Researchers have built a highly sensitive, light‑driven sensor that can pick up trace amounts of cancer‑related molecules in a simple blood draw. The technology could enable doctors to spot early warning signs of malignancy long before imaging methods reveal a tumor.
In the earliest stages of disease, biomarkers—tiny proteins, DNA fragments or other molecular signatures—appear at concentrations that are barely detectable with standard assays. By integrating DNA‑shaped nanostructures, quantum dots and CRISPR‑Cas12a editing tools, the new platform translates these faint signals into a clear optical readout using a phenomenon called second‑harmonic generation (SHG).
The work, published in Optica, demonstrates that the sensor can identify lung‑cancer markers in patient serum at sub‑attomolar levels. Because the system is programmable, it could be retuned to recognize viral particles, bacterial toxins or markers linked to neurodegenerative disorders such as Alzheimer's disease.

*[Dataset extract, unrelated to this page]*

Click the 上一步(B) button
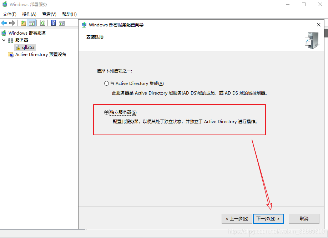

"With this approach we envision routine blood screens that flag lung cancer well before a nodule becomes visible on a CT scan," the team leader explained. "Continuous monitoring of biomarker levels could also help clinicians gauge how a therapy is working, shortening the time between treatment decisions and imaging confirmation."
Amplification‑Free Optical Sensing
Most current tests rely on chemical amplification steps that add cost, time and complexity. The new device skips those stages entirely. SHG occurs when incoming photons are converted into new photons with half the original wavelength, producing a signal with very low background noise.

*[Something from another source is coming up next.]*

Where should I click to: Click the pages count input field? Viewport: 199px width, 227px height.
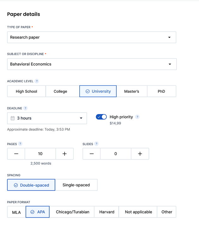pos(40,154)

In this design, SHG is generated on the surface of a two‑dimensional semiconductor—molybdenum disulfide (MoS₂). DNA tetrahedrons act as nanoscopic scaffolds, positioning quantum dots at exact distances from the MoS₂ layer. The dots boost the local electric field, amplifying the SHG signal without any chemical reagents.
CRISPR‑Cas12a is incorporated as a molecular recognizer. When the Cas12a protein binds its target biomarker, it cleaves the DNA strands that hold the quantum dots, causing an abrupt drop in SHG intensity. This on‑off switch delivers a highly specific readout that can discriminate a single disease‑related molecule from closely related sequences.
Human Serum Validation
To prove real‑world applicability, the researchers focused on miR‑21, a microRNA heavily associated with lung cancer. After confirming detection in buffered samples, they tested the sensor with serum from diagnosed patients. The device recognized miR‑21 with high fidelity while ignoring other similar RNA fragments.
The next milestone is miniaturization. By shrinking the optical components, the team hopes to create a portable, bedside unit that could be deployed in community clinics or remote settings where conventional laboratory infrastructure is lacking.